_Given passage_:

As tax season gets started, tax filers may need more than just patience to deal with the Internal Revenue Service.

The IRS is now asking–soon requiring–that taxpayers provide a selfie to verify their identity so that they can access their accounts, pay tax bills online, and access other important services.

This new measure is aimed at preventing fraud but raises a number of other concerns. Combatting fraud is an important priority, but Americans need to question the tradeoffs and whether there is a better way. 

Here’s the story

Late last year, the IRS announced that it would expand the number of services that would require a new type of digital verification. Instead of developing an in-house tool, the IRS outsourced verification to a private company, ID.me “to ensure that taxpayer information is only provided to the person who has a legal right to the data.”

Taxpayers are currently asked to create an ID.me account, but they can still access online services with previous IRS credentials. However, by this summer–no date announced–everyone will have to transition to ID.me sign-in.

To verify their identity with ID.me, taxpayers will have to provide a photo ID such as a driver’s license, state ID, or passport AND a selfie taken with a smartphone or computer webcam.

ID.me uses facial recognition technology from the selfie to confirm a taxpayer’s identity.

_Task item_: Continue the piece on the IRS selfie requirement from the point where it stops.

_Data extract_:

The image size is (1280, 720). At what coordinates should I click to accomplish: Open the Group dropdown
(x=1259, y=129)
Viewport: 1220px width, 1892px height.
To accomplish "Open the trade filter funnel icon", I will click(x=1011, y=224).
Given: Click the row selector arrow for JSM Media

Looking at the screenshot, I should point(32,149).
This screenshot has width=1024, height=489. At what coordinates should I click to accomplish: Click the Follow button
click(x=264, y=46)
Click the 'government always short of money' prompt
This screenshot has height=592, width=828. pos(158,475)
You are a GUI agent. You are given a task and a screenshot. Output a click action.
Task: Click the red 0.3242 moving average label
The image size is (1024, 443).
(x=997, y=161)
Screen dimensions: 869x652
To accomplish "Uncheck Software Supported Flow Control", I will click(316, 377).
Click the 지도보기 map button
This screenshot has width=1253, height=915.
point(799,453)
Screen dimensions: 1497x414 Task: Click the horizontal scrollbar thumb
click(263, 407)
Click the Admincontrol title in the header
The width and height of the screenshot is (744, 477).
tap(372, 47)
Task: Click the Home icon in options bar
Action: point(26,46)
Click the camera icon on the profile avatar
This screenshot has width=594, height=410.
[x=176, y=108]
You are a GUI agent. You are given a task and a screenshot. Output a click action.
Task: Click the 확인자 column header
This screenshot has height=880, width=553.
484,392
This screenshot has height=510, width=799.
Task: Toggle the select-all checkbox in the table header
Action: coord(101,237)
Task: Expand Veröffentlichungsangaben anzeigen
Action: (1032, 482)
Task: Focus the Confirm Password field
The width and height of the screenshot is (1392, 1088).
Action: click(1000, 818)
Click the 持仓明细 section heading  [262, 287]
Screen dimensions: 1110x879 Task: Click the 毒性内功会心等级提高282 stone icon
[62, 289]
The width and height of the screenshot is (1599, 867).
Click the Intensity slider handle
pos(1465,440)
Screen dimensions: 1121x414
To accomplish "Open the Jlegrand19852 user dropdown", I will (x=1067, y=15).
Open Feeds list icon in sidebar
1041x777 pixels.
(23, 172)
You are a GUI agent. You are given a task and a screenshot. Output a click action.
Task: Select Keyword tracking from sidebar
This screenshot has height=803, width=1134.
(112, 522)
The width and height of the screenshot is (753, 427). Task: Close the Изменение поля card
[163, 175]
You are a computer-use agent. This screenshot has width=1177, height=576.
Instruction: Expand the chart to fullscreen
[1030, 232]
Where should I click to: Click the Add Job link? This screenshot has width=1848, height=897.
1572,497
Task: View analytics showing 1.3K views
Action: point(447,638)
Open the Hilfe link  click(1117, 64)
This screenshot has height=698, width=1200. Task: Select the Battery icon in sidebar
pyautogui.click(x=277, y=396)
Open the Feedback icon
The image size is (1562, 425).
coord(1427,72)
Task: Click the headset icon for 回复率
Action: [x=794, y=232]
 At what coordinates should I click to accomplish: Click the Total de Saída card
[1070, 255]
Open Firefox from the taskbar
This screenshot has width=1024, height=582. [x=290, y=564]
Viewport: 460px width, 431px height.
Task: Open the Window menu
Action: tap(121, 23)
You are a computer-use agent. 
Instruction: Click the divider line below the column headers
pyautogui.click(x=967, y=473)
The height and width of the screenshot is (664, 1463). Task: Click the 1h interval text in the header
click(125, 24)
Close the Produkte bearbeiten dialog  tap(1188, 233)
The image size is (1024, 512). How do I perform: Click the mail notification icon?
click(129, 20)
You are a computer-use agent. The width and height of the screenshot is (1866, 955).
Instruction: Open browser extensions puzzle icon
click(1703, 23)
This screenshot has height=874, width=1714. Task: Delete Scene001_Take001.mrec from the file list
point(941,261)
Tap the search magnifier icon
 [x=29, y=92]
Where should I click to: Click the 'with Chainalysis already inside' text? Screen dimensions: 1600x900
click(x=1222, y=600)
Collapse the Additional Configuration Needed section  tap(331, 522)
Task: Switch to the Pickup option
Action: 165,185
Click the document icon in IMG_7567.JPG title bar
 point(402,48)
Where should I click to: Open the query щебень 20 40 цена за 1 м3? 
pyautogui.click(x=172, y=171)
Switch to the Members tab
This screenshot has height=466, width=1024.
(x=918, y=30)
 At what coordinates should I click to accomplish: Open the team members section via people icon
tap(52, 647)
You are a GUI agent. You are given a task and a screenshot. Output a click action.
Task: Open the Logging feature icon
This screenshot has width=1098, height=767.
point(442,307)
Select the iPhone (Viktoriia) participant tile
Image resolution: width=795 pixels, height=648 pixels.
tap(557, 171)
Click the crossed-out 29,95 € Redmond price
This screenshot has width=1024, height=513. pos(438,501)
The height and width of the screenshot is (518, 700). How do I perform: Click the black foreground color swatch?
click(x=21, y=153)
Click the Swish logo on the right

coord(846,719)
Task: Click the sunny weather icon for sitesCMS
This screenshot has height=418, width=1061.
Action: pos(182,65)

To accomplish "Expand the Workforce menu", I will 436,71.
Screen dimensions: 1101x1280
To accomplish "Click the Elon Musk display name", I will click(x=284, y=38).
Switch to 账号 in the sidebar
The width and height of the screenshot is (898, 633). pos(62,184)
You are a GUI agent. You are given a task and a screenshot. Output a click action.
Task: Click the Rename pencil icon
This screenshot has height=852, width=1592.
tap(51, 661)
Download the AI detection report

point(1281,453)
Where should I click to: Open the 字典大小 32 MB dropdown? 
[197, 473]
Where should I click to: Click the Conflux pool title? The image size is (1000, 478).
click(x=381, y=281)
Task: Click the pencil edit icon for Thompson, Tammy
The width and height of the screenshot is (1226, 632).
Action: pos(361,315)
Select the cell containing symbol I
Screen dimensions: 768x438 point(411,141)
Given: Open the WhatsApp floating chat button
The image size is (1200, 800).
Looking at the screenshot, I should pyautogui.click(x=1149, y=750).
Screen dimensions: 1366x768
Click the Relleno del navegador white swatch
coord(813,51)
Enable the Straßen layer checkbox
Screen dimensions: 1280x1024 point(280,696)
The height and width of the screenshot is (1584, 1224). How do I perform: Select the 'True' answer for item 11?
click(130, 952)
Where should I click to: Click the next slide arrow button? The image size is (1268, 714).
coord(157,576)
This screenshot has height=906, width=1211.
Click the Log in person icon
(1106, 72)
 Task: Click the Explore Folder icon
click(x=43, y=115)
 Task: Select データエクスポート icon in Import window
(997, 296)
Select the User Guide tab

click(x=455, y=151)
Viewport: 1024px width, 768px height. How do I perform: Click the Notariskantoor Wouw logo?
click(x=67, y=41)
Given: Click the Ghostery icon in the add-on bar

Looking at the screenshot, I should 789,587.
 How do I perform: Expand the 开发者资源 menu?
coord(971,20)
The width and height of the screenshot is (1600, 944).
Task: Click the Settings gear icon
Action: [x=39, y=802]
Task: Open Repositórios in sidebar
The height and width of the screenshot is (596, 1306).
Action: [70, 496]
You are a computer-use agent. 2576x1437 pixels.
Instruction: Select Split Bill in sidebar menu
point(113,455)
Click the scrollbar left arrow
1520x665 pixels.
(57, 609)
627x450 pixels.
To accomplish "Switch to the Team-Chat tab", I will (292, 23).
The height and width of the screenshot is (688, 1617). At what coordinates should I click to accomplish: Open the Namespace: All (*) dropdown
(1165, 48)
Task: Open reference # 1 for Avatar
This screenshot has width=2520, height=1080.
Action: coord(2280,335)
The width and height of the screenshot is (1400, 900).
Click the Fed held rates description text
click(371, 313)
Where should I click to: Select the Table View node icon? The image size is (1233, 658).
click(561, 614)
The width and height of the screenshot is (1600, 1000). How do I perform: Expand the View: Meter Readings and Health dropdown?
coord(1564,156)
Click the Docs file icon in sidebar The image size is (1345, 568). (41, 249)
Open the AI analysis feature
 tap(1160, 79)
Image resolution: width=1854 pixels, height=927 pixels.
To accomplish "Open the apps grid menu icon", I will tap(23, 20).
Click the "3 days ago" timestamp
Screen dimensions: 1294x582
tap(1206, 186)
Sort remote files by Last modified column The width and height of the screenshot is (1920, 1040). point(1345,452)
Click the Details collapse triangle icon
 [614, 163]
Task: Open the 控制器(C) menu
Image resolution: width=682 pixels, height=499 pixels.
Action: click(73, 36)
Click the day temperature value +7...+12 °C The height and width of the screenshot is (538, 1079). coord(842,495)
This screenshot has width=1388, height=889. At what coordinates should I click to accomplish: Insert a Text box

_Response_:
This company has been around for some time and its technology has been employed by other federal agencies as well as over two dozen states.

What are the concerns?

First, beginning with the government, the IRS collects plenty of personal data including names, addresses, social security numbers, and financial information. The idea that we may have to turn over our images as well probably doesn’t sit well with many taxpayers. Especially since government agencies have a history of being hacked and ”rogue” IRS agents engaged in harassment of political adversaries and donors.  

Their response may be that bureaucrats aren’t collecting our selfies but a third-party vendor. That raises a second and significant concern: data privacy. Can this company ensure that the incredible amount of personal data it will gain access to will not fall into the wrong hands? Privacy advocates on the left and the right share angst over this.

Even if ID.me is meticulous about protecting people’s data, its software is far from perfect. In states, people report problems with the technology failing to authenticate them, impeding them from accessing unemployment benefits. Colorado actually reported a 40-percent drop in unemployment claims after rolling out ID.me. It’s a great sign if the new verification system weeded out scammers posing as workers to fraudulently claim their benefits. It’s not if ID.me prevented workers from legitimately claiming their benefits. 

Others worry that the digital divide could prevent poor and digitally disconnected citizens from accessing government services.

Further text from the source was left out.